◆ DOCUMENT EXCERPT:
——
Summary on Dermatologists and Estheticians
As you can see, while dermatologists and estheticians have a similar focus on improving the skin’s health, their approaches will differ. When it comes medical knowledge and the practice of medicine, the dermatologist is trained more thoroughly on medical knowledge and treatment. Another key point of difference when selecting your skin care professional is philosophy. With a history of working in the spa industry, estheticians can often be dismissed for their ability to assist with skin concerns; however, there are incredible benefits to working with an esthetician - just ask your dermatologist. Together, dermatologists and estheticians create a team of professionals you can count on to improve your skin beauty, wellness, and health.
——
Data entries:
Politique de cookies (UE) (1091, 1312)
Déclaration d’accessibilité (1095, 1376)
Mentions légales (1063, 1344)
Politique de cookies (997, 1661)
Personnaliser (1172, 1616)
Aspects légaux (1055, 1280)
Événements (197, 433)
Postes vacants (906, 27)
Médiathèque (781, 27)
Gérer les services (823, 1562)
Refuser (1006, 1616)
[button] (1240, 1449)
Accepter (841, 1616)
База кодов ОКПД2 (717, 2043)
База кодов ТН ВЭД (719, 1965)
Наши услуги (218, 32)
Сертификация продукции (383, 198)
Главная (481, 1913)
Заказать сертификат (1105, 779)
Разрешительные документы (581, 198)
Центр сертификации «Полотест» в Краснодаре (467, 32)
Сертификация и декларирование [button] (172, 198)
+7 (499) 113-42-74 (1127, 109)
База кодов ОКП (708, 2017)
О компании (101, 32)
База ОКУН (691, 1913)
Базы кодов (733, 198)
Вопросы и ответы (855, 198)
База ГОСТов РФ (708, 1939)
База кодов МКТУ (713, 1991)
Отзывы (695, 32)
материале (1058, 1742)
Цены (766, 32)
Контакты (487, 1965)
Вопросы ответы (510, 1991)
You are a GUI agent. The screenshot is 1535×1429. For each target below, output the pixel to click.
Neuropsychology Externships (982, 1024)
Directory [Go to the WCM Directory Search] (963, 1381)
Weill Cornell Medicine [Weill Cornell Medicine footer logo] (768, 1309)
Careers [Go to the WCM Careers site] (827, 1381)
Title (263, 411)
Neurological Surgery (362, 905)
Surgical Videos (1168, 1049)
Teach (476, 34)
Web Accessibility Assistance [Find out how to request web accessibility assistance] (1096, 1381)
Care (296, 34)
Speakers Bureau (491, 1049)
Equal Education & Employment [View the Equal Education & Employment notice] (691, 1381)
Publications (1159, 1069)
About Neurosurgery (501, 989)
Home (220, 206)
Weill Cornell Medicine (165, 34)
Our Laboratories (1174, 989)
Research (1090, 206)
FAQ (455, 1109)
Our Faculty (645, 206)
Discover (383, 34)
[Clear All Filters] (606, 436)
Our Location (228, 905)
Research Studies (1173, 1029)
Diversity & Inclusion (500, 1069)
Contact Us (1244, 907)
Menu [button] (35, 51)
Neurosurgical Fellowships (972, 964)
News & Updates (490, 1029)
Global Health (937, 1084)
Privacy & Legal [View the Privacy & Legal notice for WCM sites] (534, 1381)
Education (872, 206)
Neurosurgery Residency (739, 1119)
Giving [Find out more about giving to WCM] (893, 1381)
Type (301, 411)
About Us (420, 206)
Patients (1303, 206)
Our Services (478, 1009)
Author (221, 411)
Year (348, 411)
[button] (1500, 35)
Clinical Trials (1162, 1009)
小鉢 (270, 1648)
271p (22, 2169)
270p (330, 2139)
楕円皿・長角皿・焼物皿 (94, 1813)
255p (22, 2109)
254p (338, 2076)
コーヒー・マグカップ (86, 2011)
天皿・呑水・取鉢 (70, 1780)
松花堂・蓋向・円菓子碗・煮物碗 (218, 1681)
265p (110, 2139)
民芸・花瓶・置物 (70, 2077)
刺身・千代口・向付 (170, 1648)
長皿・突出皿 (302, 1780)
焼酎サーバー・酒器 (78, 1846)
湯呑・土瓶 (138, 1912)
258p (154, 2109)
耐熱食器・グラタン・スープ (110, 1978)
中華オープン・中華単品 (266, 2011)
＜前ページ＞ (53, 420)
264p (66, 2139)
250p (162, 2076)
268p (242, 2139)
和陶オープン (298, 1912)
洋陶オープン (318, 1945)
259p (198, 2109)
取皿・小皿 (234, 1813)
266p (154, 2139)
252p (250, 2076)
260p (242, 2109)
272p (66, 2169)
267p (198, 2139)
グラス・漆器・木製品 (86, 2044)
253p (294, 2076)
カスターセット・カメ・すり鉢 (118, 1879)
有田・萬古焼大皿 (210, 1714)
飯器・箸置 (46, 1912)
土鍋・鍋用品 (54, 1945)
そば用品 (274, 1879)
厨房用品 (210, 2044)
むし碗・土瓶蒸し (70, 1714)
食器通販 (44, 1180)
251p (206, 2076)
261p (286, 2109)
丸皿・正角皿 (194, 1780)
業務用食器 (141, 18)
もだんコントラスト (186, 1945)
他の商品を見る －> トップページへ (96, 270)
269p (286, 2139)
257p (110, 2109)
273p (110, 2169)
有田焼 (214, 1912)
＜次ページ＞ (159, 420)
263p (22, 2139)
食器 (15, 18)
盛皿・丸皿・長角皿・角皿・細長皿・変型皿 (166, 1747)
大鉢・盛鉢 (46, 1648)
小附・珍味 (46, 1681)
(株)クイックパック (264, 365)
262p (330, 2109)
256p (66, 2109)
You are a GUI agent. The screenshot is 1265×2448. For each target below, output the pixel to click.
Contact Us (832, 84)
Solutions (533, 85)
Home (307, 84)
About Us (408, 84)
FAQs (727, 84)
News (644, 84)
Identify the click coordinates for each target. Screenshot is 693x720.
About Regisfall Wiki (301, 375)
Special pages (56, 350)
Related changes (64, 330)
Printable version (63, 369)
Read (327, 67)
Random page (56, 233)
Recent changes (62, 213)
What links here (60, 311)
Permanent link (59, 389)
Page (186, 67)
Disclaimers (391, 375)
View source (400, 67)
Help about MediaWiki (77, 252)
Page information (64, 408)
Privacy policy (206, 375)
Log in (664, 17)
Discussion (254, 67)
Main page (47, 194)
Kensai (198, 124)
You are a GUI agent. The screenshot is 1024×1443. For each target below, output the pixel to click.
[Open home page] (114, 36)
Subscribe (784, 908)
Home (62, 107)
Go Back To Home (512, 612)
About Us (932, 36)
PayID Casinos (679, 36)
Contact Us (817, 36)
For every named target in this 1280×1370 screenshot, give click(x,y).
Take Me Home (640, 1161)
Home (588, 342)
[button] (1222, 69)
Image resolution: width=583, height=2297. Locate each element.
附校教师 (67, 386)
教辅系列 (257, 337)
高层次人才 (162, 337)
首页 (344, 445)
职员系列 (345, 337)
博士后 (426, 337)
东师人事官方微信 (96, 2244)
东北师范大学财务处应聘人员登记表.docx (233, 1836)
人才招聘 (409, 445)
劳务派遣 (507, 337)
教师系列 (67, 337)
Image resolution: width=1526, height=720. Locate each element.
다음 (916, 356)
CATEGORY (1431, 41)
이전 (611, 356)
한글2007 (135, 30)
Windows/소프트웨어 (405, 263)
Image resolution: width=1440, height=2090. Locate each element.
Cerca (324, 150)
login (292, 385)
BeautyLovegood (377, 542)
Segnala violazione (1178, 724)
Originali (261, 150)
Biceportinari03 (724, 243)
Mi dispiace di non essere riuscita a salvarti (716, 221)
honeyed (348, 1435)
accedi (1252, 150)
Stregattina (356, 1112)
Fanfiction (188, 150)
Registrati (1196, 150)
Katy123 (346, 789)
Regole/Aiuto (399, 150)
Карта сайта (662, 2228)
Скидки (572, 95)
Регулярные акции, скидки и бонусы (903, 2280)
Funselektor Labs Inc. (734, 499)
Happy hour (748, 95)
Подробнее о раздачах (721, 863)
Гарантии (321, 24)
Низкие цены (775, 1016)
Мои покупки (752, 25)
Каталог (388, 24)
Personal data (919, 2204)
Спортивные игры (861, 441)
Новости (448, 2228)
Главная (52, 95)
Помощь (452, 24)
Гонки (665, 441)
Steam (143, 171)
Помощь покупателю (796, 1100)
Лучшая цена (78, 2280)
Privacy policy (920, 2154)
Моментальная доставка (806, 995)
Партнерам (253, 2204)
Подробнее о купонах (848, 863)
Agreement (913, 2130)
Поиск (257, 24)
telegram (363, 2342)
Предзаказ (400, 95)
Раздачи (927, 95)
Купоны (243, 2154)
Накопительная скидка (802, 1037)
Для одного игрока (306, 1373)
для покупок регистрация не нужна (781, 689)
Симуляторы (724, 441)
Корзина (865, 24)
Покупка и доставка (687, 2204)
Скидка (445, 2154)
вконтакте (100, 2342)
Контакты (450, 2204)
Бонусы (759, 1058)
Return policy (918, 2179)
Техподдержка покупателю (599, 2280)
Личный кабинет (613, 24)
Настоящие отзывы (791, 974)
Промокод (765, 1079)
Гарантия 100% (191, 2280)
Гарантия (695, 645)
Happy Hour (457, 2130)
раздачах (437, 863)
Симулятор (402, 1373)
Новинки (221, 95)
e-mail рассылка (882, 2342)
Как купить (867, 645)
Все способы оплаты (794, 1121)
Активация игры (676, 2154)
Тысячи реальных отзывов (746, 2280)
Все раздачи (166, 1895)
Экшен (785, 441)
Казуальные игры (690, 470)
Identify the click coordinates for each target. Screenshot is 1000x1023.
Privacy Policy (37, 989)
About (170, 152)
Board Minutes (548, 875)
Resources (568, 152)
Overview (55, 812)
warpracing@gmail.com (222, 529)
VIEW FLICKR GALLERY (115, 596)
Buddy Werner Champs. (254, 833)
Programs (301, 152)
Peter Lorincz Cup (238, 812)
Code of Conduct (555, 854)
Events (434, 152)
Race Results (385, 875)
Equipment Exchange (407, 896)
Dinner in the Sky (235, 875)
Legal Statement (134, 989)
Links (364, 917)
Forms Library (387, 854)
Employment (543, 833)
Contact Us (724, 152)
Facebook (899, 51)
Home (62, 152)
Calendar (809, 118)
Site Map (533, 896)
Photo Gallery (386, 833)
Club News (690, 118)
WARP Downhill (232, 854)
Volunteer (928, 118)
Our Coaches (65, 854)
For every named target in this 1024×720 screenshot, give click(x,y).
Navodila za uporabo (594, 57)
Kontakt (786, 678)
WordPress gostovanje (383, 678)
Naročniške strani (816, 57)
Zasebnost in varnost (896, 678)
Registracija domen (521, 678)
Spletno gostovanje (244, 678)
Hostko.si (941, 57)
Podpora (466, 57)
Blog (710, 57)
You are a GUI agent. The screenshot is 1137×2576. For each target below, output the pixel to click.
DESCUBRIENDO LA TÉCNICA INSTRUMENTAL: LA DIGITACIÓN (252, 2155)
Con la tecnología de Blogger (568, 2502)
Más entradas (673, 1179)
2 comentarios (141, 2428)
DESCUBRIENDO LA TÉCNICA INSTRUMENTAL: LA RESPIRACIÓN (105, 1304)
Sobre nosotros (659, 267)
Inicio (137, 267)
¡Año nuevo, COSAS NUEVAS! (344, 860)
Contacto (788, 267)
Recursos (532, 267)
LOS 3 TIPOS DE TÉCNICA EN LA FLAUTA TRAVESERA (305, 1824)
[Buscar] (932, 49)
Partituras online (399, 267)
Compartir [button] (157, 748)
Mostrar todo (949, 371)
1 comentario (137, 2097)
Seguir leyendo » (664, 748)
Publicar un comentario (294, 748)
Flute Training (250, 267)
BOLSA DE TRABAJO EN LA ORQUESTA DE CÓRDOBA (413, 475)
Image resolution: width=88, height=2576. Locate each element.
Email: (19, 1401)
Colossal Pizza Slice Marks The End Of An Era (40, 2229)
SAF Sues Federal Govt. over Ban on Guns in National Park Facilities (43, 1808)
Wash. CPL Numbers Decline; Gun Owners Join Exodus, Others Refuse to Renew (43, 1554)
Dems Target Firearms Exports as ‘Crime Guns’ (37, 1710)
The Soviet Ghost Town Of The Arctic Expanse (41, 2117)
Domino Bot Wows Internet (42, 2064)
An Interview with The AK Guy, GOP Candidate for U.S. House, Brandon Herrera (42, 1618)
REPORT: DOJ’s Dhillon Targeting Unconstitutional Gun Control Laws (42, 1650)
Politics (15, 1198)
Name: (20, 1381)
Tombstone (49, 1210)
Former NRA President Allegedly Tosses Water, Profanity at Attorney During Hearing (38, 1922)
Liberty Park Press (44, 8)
——
◆ TASK TO CARRY OUT: Reproduce verbatim the stretch of the dermatologist and esthetician summary from "Summary on Dermatologists" through "wellness, and health.".

◆ ANSWER AREA:
Summary on Dermatologists and Estheticians
As you can see, while dermatologists and estheticians have a similar focus on improving the skin’s health, their approaches will differ. When it comes medical knowledge and the practice of medicine, the dermatologist is trained more thoroughly on medical knowledge and treatment. Another key point of difference when selecting your skin care professional is philosophy. With a history of working in the spa industry, estheticians can often be dismissed for their ability to assist with skin concerns; however, there are incredible benefits to working with an esthetician - just ask your dermatologist. Together, dermatologists and estheticians create a team of professionals you can count on to improve your skin beauty, wellness, and health.